- _What the exercise asks_
Draw out every line with the word "button" from the listing below.

- _Records to use_
- Opening Delimiter -

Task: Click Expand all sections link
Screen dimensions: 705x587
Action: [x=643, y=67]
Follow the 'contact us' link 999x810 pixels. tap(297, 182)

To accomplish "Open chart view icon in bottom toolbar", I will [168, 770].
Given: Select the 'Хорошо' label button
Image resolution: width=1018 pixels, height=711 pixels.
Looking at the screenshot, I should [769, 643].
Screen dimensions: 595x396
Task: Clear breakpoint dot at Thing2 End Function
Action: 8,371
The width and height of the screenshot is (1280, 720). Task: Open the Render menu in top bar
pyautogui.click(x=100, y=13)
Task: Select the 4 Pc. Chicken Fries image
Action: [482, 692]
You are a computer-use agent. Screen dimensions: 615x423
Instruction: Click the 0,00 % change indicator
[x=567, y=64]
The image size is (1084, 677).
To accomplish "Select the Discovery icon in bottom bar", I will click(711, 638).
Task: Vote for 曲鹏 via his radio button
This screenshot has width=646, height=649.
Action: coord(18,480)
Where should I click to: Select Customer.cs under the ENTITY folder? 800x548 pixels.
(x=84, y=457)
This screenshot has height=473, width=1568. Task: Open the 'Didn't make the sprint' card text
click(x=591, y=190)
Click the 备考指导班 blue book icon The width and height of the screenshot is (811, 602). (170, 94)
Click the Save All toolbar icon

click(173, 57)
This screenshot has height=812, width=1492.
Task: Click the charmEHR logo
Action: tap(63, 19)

- Closing Delimiter -

- _Solution to the problem_
Given: Select the 'Хорошо' label button
Task: Vote for 曲鹏 via his radio button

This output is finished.